### Source material
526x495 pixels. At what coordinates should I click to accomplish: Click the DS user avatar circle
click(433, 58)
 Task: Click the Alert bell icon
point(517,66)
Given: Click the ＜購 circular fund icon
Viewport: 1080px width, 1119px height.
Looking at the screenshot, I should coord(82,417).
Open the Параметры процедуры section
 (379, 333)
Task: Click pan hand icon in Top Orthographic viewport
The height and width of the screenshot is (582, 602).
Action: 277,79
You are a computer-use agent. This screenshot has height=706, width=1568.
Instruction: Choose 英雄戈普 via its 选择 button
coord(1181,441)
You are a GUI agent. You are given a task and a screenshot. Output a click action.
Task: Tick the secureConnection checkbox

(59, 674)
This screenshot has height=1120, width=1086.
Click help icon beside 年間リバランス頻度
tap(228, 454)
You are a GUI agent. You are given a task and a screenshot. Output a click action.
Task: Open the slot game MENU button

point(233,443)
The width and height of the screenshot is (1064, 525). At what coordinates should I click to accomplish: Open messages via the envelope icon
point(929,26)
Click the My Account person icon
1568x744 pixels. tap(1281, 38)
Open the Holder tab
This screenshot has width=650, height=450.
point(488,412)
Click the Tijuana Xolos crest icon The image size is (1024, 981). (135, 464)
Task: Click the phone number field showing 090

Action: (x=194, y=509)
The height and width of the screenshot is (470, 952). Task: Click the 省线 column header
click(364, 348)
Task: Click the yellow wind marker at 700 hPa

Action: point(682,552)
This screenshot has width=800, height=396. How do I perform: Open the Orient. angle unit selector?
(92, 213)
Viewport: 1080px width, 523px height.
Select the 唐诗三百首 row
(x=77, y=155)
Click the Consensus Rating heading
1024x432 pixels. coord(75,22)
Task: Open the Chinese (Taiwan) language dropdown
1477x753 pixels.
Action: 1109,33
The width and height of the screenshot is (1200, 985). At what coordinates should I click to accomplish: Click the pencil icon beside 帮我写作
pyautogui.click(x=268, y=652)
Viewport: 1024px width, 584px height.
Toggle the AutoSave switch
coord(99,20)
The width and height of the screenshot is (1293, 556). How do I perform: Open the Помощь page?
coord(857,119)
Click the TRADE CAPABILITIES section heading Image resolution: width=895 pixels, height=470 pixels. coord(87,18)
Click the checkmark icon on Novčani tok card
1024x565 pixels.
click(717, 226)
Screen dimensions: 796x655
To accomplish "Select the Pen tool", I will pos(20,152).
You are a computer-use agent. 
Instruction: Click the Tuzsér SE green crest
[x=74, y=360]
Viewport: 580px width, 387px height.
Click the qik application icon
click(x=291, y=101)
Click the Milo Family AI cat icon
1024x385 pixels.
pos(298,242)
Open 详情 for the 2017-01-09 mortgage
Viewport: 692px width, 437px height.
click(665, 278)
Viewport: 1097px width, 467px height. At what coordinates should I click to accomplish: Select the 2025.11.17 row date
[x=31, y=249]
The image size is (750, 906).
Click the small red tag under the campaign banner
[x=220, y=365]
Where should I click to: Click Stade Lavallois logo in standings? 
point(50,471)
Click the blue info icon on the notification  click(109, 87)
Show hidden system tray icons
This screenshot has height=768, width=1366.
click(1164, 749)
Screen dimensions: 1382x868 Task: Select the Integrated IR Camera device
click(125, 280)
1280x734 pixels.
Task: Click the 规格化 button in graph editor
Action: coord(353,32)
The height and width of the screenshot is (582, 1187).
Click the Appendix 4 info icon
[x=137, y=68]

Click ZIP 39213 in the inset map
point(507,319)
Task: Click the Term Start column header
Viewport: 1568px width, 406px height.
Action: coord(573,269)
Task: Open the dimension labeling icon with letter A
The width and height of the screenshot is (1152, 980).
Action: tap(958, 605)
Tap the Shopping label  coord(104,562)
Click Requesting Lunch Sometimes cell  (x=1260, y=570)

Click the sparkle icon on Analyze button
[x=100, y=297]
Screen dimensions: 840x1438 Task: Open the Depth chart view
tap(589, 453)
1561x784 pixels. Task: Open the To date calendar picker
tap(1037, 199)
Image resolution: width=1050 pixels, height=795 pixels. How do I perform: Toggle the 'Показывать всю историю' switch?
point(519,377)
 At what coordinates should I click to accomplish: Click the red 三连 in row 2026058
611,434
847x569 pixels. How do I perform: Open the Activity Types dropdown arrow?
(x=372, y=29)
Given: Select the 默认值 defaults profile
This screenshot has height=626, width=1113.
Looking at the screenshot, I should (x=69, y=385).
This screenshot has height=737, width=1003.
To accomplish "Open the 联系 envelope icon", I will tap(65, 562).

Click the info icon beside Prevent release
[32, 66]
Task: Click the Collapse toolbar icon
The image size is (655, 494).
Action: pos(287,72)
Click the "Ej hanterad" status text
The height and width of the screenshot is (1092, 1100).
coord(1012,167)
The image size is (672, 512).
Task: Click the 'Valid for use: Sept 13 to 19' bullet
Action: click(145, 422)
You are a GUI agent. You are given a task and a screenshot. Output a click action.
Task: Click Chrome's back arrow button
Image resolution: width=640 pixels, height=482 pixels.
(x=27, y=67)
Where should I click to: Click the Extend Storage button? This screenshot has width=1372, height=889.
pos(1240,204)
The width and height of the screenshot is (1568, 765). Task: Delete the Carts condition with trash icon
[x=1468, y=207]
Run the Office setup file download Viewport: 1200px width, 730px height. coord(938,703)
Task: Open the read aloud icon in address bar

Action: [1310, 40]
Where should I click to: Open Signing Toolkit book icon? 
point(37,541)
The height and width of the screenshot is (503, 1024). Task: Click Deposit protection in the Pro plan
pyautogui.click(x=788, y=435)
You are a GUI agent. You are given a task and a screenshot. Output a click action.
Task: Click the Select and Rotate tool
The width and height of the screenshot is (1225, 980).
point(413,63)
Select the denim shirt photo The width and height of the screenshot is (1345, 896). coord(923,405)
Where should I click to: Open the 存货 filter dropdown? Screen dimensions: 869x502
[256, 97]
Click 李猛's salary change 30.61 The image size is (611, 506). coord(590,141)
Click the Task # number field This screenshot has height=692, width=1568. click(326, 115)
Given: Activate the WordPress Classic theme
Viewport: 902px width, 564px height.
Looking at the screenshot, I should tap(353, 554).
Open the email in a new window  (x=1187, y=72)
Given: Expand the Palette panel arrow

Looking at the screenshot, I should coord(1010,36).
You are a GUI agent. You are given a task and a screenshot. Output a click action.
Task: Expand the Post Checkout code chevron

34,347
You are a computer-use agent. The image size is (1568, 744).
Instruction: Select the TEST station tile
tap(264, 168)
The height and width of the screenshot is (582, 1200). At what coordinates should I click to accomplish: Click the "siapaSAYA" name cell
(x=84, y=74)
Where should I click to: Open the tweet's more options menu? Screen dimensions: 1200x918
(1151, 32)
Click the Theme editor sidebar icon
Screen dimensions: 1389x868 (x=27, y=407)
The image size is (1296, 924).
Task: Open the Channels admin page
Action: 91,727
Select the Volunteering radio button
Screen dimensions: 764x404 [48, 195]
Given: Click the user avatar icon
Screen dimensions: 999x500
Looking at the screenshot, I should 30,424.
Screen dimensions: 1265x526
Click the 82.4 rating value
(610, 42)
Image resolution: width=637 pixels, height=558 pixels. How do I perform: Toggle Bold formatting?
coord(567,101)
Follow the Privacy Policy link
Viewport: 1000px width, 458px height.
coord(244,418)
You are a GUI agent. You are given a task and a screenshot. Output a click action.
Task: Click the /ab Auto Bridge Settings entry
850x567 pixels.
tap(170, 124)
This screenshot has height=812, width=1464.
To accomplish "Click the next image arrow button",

### Task instructions
The count of lines above that include the string "computer" is the sole expected answer.

### Answer box
3